新聞社やテレビ局はもちろん、広告代理店や印刷会社にいたるまで、すべてのメディアに関わる人が読んでおくべき本である。
それどころか、企業の宣伝部員や官公庁の広報担当者も、最先端を走るアメリカのメディア界で何が起きつつあるかを知っておくことは不可欠であろう。
著者はニューヨーク市立大学で起業ジャーナリズムを教えている教授だ。ニューヨークといえば世界のジャーナリズムの最大集積地。それゆえに本書のタイトルにはジャーナリズムという言葉が使われている。
しかし、内容はもう少し幅広い。
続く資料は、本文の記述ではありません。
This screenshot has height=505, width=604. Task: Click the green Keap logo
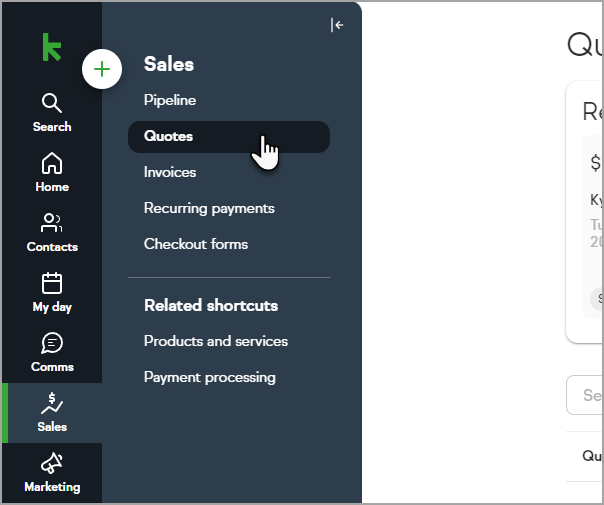[52, 47]
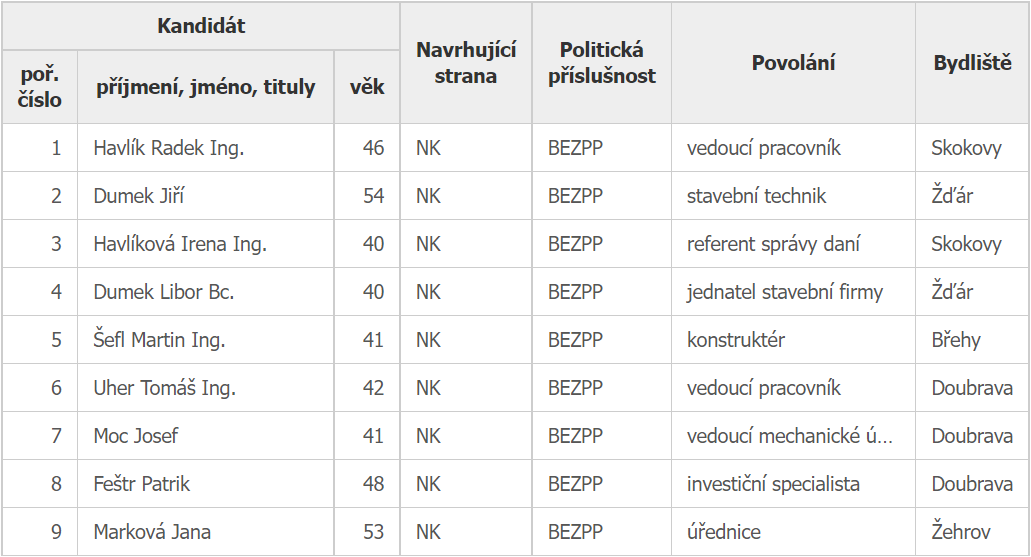
Task: Select candidate Havlík Radek Ing.
Action: [x=169, y=148]
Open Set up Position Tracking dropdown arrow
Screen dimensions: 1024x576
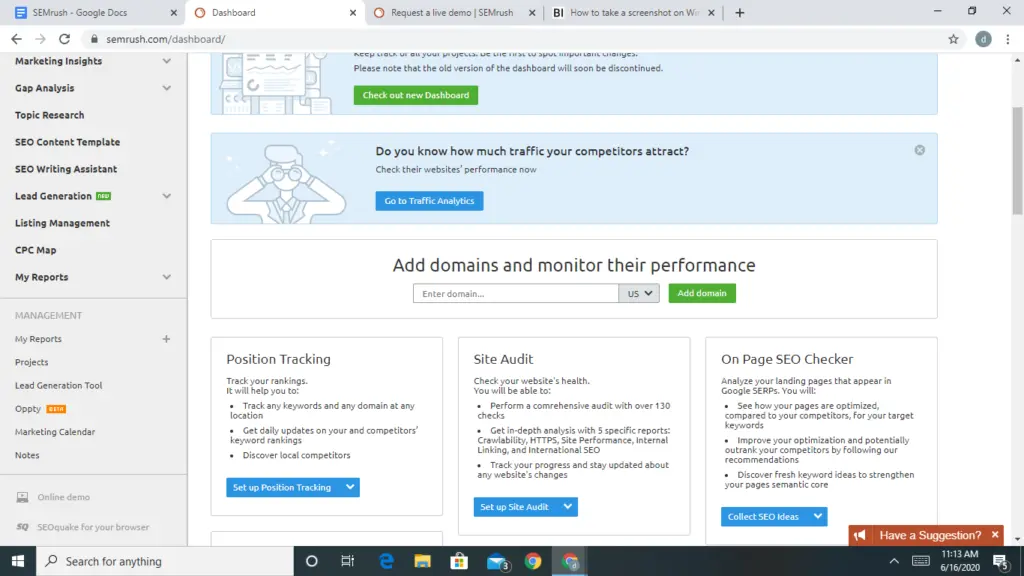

たとえば著者は、これからはモバイル機器向けの音のないニュース動画配信なども登場すると予測する。たしかに電車のなかでわざわざイヤホンを使うよりも、テロップの入ったニュース番組のほうが便利だ。
著者はまた、雑誌社や地方新聞社はオンラインメディアを通じての商品販売に向いているという。たしかに、無限ともいえる品目の商品を提供するアマゾンなどにくらべ、趣味や地域などで限定した品ぞろえは、上質なセレクトショップのような雰囲気を醸し出すだろう。
もちろん、本書のテーマはジャーナリズムだから、その未来に対する考察も十分にしてあまりある。これまでの5W1H型の記事だけでなく、ニュースを補強するためのデータだけの記事、ニュースに関する基本的な事項だけを解説した記事などがでてくると述べる。
それゆえに確かなのは、ニュースは分野や地域を絞り込んだ多数のニュース配信会社で構成されるシステムになるということ。メディア業界は大小の会社が入り乱れ、混沌(こんとん)とした状況になるだろう。
ともあれ出版界の一員としては、本書が紙で出版されたことに感謝したい。